Efficiency or Least Effort: this one is tricky. On the one hand, we know deep down that if we run out of resources, its game over. So, it is logical to waste as little as possible. We will seek the path of least resistance to both physical and behavioral work. On the other, there are times when we must expend energy in order the acquire new or even preserve what resources we have.


Finally, Breath is a measure of survival status as breath is our primary acquired resource. Without breath, we die. Threats or restrictions to the sufficiency or rate of renewal of that resource are registered with immediate and loud declaration of threat. And, of course, the immediate attempt at resolution. 


These metrics are not all or nothing, black or white. The read on each of these metrics is interpretive along a spectrum. 

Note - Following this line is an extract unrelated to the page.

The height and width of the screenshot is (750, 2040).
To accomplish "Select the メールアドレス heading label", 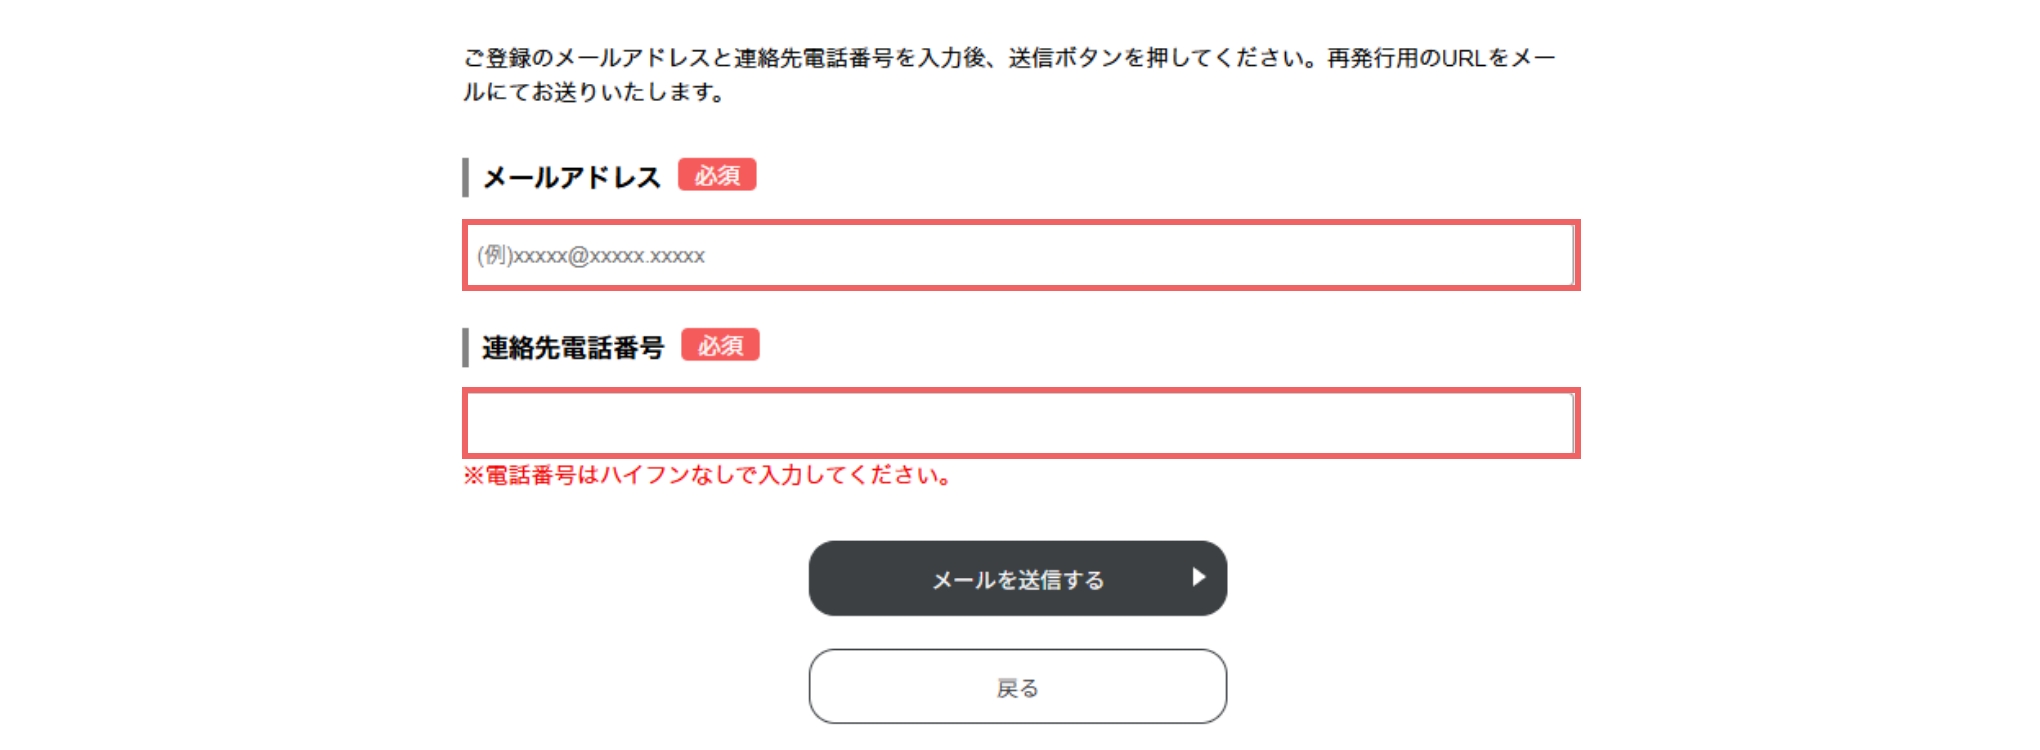I will (x=571, y=177).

Too much “stability” can threaten mobility, we can feel trapped. Too much mobility becomes unstable. Too much “conservation of resources” becomes unproductive or lazy. Too little or too much breath, too fast or too slow, upsets our internal chemical and neurological balance.


It is the interplay between these metrics that gives us our personal take on what is safe. It is our personal estimation of safety versus risk, that ultimately determines our individual behaviors and life choices. 


For example, the homebody may place a greater value on conservation and stability and have a higher tolerance for stasis. They may have a lower tolerance for mobility. Ie., a particular degree of movement in the homebody will instill feelings of instability and qualify as unsafe. While that same degree of movement in the mountain climber will qualify as freedom. Conversely, a particular level of stasis in the mountain climber may instill feelings of being trapped, while that same level in the homebody will feel comfortable. 


Where do we acquire our particular imprint for the disposition of these metrics and therefore our “comfort zone”? Some of these parameters are inborn or innate for each of us, some are learned.  But that is a conversation for another day.